The generation device of the prediction model provided by the embodiment determines a target area and a target time unit to be predicted, and acquires a preset period; acquiring a data sequence of percentage of influenza-like cases of a target area in a plurality of time units before a target time unit; respectively delaying the influenza sample case percentage data sequence by 0-k order before and after a preset period according to the preset period and a preset order k to obtain 2k +1 data sequences; respectively calculating autocorrelation coefficients between the 2k +1 data sequences and the influenza sample case percentage data sequences, and determining a prediction period according to a lag sequence and the data sequence of which the first autocorrelation coefficient is greater than a preset threshold; and calculating model parameters according to the influenza sample case percentage sequence with the determined prediction period, and establishing an autoregressive integral moving average model as a prediction model according to the model parameters and the prediction period.

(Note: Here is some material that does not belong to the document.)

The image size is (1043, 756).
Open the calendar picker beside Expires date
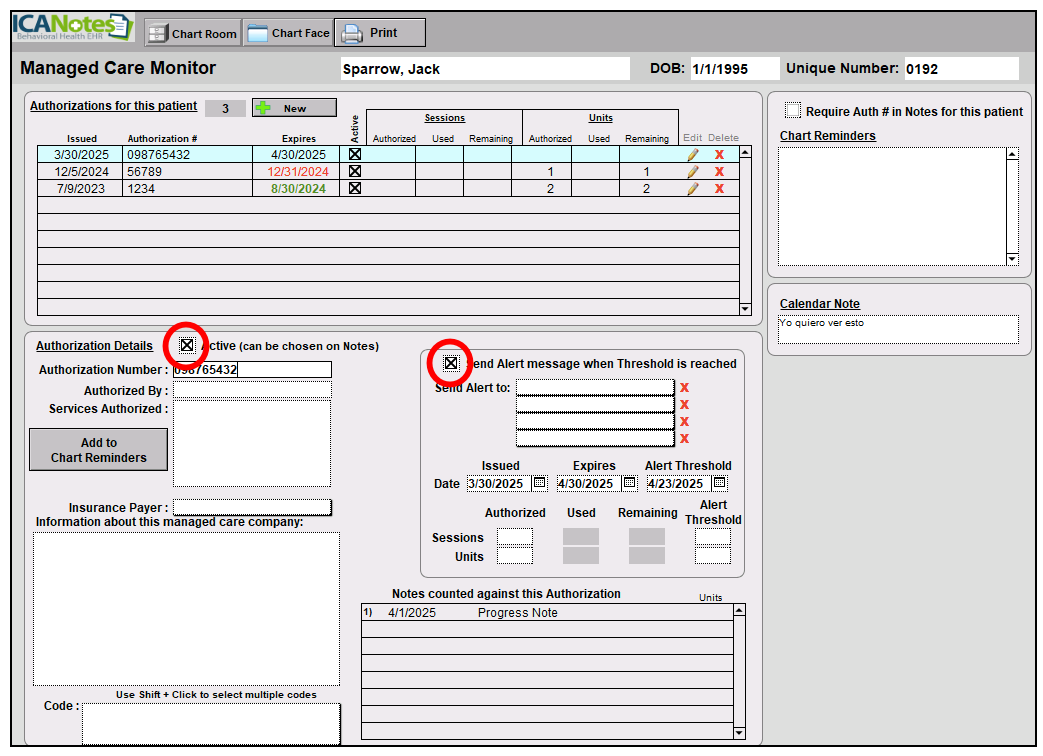tap(629, 483)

When the data of the target time unit is predicted, the autocorrelation coefficients among the sequences are calculated after the data sequences before the target time unit lag behind a plurality of orders, a prediction period suitable for the current target time unit is further determined according to the autocorrelation coefficients, modeling is performed by using the prediction period, and the prediction accuracy of the autoregressive integral sliding average model is improved.

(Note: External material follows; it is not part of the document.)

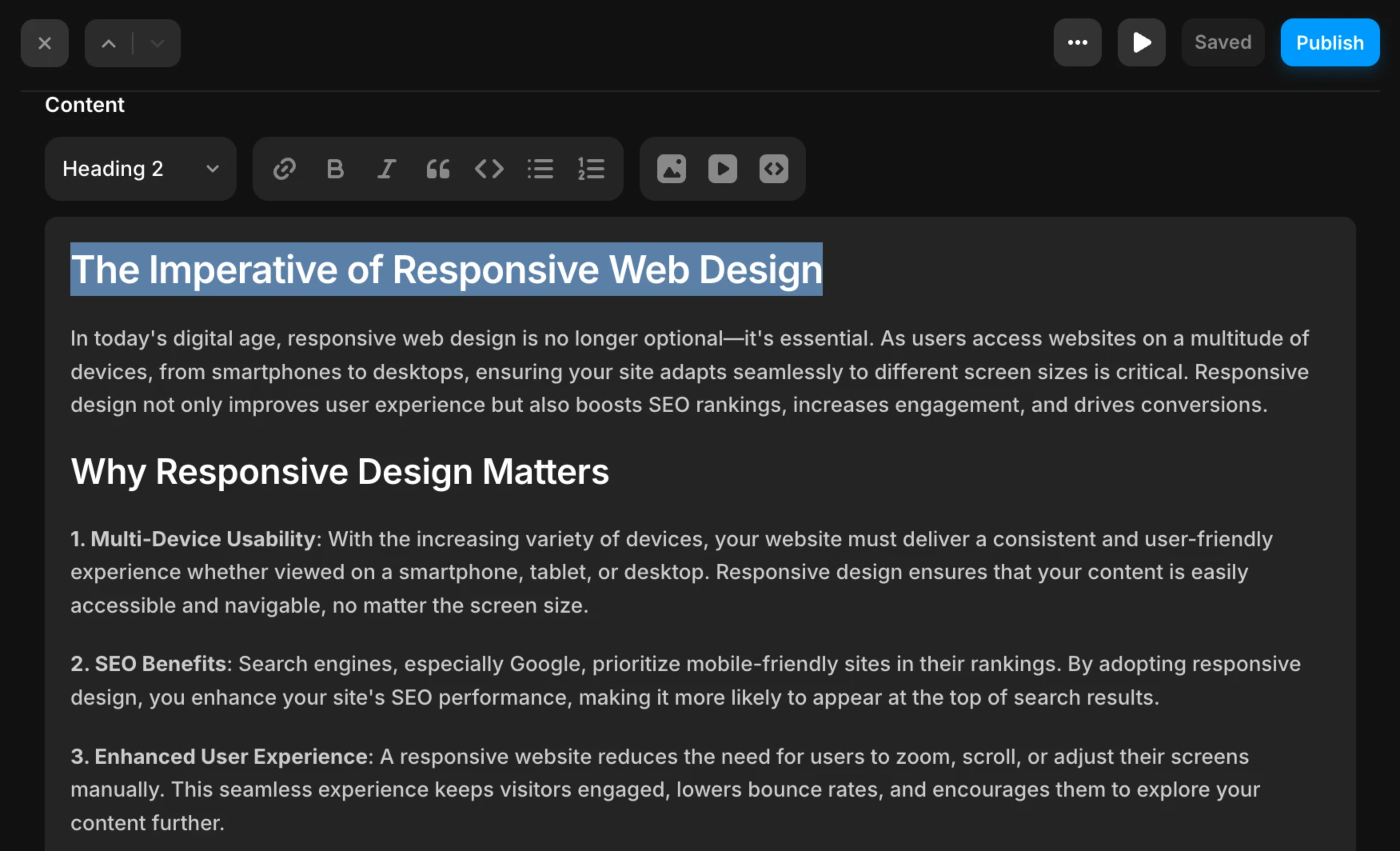Click the 'Why Responsive Design Matters' heading

340,471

Alternatively, in other embodiments, the model generating program may be divided into one or more modules, and the one or more modules are stored in the memory 11 and executed by one or more processors (in this embodiment, the processor 12) to implement the present invention, where the module referred to in the present invention refers to a series of computer program instruction segments capable of performing specific functions for describing the execution process of the model generating program in the prediction model generating device.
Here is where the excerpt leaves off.